** Data for review follows **
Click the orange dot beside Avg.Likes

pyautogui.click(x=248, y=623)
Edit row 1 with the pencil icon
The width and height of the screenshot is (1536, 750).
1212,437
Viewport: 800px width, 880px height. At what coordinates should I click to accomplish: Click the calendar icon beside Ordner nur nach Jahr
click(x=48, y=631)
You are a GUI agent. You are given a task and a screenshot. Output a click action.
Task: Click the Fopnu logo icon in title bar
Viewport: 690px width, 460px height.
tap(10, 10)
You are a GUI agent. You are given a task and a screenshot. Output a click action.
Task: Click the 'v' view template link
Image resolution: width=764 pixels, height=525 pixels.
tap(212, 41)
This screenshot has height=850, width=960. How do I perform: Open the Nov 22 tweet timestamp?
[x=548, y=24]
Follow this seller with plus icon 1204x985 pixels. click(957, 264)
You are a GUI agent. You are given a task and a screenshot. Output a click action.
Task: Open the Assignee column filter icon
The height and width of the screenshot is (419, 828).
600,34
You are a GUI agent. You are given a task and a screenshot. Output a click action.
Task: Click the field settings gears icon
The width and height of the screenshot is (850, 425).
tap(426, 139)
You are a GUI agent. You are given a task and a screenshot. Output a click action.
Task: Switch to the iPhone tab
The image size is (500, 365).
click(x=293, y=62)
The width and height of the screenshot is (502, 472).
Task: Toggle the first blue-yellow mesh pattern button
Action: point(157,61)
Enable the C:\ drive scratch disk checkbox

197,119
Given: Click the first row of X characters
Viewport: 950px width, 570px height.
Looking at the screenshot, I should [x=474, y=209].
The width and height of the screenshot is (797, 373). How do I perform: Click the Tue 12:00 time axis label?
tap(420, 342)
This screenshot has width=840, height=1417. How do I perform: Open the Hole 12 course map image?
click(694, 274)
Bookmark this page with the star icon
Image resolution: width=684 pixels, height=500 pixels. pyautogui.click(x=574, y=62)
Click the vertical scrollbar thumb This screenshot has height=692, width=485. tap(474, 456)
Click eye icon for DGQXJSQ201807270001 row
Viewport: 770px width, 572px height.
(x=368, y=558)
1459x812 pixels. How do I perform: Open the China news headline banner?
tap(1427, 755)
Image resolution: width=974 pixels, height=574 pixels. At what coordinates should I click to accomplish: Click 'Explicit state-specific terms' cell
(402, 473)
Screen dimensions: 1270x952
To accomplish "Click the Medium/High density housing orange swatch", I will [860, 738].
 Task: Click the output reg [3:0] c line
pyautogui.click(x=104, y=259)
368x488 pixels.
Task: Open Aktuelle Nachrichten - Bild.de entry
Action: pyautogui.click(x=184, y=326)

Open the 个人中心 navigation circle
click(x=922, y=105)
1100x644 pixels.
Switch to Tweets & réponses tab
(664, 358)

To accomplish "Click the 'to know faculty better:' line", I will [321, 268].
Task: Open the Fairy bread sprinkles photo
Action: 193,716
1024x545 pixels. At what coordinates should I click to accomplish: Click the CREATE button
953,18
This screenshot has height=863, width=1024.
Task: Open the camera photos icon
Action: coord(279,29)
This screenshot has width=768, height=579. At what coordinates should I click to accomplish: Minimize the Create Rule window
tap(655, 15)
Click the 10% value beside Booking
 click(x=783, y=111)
** End of Data for review **
= What the task requires =
All that the answer may hold is the lines from the one with "1459x812 pixels. How" through the end of the data, set down exactly as they appear.

= The answer =
1459x812 pixels. How do I perform: Open the China news headline banner?
tap(1427, 755)
Image resolution: width=974 pixels, height=574 pixels. At what coordinates should I click to accomplish: Click 'Explicit state-specific terms' cell
(402, 473)
Screen dimensions: 1270x952
To accomplish "Click the Medium/High density housing orange swatch", I will [860, 738].
 Task: Click the output reg [3:0] c line
pyautogui.click(x=104, y=259)
368x488 pixels.
Task: Open Aktuelle Nachrichten - Bild.de entry
Action: pyautogui.click(x=184, y=326)

Open the 个人中心 navigation circle
click(x=922, y=105)
1100x644 pixels.
Switch to Tweets & réponses tab
(664, 358)

To accomplish "Click the 'to know faculty better:' line", I will [321, 268].
Task: Open the Fairy bread sprinkles photo
Action: 193,716
1024x545 pixels. At what coordinates should I click to accomplish: Click the CREATE button
953,18
This screenshot has height=863, width=1024.
Task: Open the camera photos icon
Action: coord(279,29)
This screenshot has width=768, height=579. At what coordinates should I click to accomplish: Minimize the Create Rule window
tap(655, 15)
Click the 10% value beside Booking
 click(x=783, y=111)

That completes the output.